Margot is also an active “creative” writer, whose writing extends through creative non-fiction and into stories and poems.

It’s this mix of interests, passions, activities and writing that comes together in a piece that Margot wrote for the Newfoundland Quarterly in 2011. “Looking for Annie Saint” describes Margot’s journey in search of her great-great grandmother.

“”Listen,” said Aunt Sue,” this piece begins.

“”Someone’s got to go to Newfoundland and find Annie before it’s too late.” Someone turned out to be me, accompanied by my husband Gary, who is always up for an adventure, and that’s how we two mainlanders, me a British Columbian and Gary a New Brunswicker, wound up traipsing through the cemeteries of Bonavista in the summer of 2007. Although we never found Annie’s grave, we found much, much more. We found my family.”

Years ago, I read that those who worked in ice-cream parlours knew an awful lot about their customers. Apparently, the kind of ice cream and number of scoops chosen gave insight into an individual ice cream consumer’s career. I don’t remember what the links were, but these scoopers were clearly able to associate certain flavours with certain professions.

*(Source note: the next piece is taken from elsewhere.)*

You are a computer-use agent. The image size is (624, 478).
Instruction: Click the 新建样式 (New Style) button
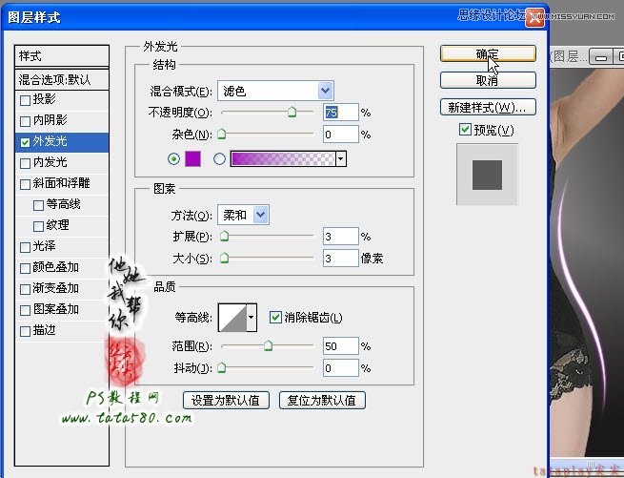pos(487,106)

Autobiography emerges in the most curious of spaces.

I thought of this as I walked to school this morning. It was 7:30. A wonderful, sunny day. And the streets were far more active than they’d been throughout the summer. It’s garbage pick up day in my neighbourhood, which meant that I had to be careful to walk around garbage bags along the route.

I’ve always wondered if garbage collectors have the same kind of insider knowledge as ice cream scoopers. I wonder what stories our garbage tells and I wonder if those stories are at all reflective of who I consider myself to be. To my neighbours, these stories remain shrouded in mystery, buried behind the black “walls” of our garbage bags. This is, I suspect, as it is meant to be: a garbage bag is a covenant of privacy. If you can’t see mine, I also can’t see yours. Your stories, your secrets are safe.

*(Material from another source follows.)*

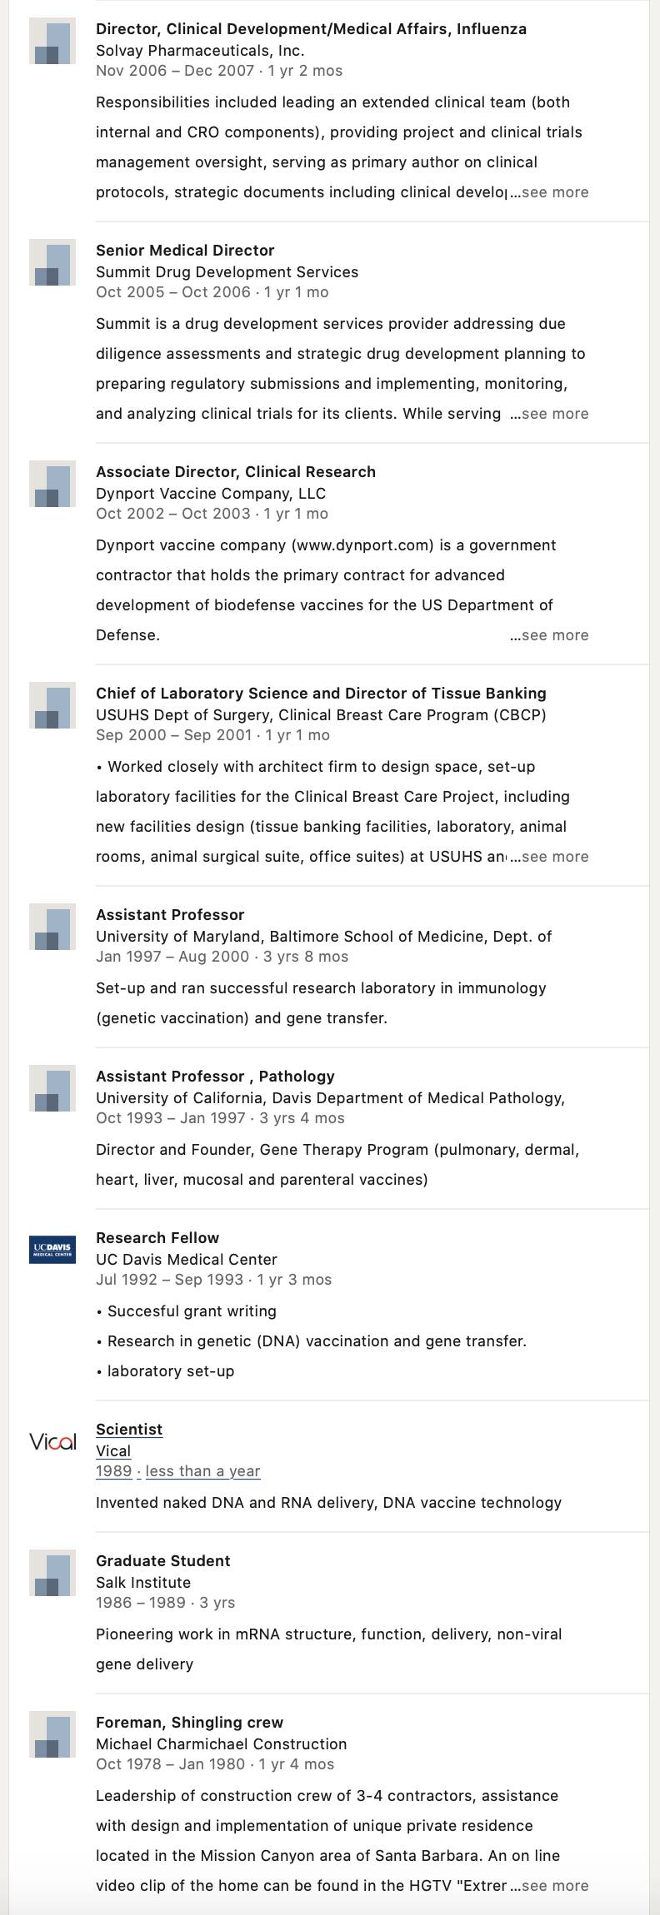The height and width of the screenshot is (1915, 660).
Task: Follow the Vical company name link
Action: [113, 1451]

Of course, those covenants are, sometimes, broken. When we lived in The Hague, the garbage police (well, that’s what we called them) had no qualms about pawing through garbage if they discovered that you had put your garbage out improperly.

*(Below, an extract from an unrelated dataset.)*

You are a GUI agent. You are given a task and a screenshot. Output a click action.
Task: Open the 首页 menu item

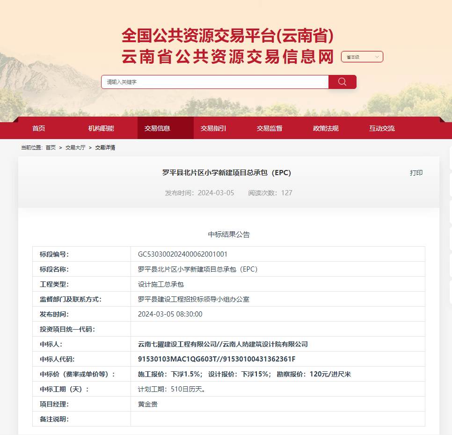pos(38,128)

Garbage, too, has been a most useful source of insight for archaeologists. Privies – and their contents – can be treasure troves. In this case, one person’s junk is, quite literally, another person’s treasure.

But let’s get back to our own world. And our demure black garbage bags filled with hidden mysteries, hidden treasures. They don’t tell me much. They just tell me how much garbage, on average, a given household produces in a week.

But today isn’t just garbage day, it’s also recycling day. Unlike garbage, recycling only gets picked up every other week. And unlike garbage, it’s placed in transparent blue bags; one for paper and one for plastics and metals.

Suddenly, my walk to work becomes an exercise in illicit voyeurism. Suddenly, my neighbours’ stories are visible. Suddenly they are right there in front of me. And just as suddenly, I’ve become an ice cream scooper, parsing people’s identities through the traces of products and selves they leave behind.

If I wanted to, I could tell you who drinks 1% milk or 3.25% milk. I could also tell you who doesn’t drink milk at all. In the next block, I see tissue boxes, flour bags, cans of dog food, and a bar fridge box. Down the road, I see orange boxes, the plastic containers that washed spinach comes in. I see newspapers, magazines and cans of Pepsi. Across the street, I spot juice boxes. And I can tell if you use the store brand or the name brand. I can tell your shoe size. And when you pass me by, you, too, have read my story in the cans, bottles, papers and boxes that I have left behind.

Do I know you by what you consume? Do you know me?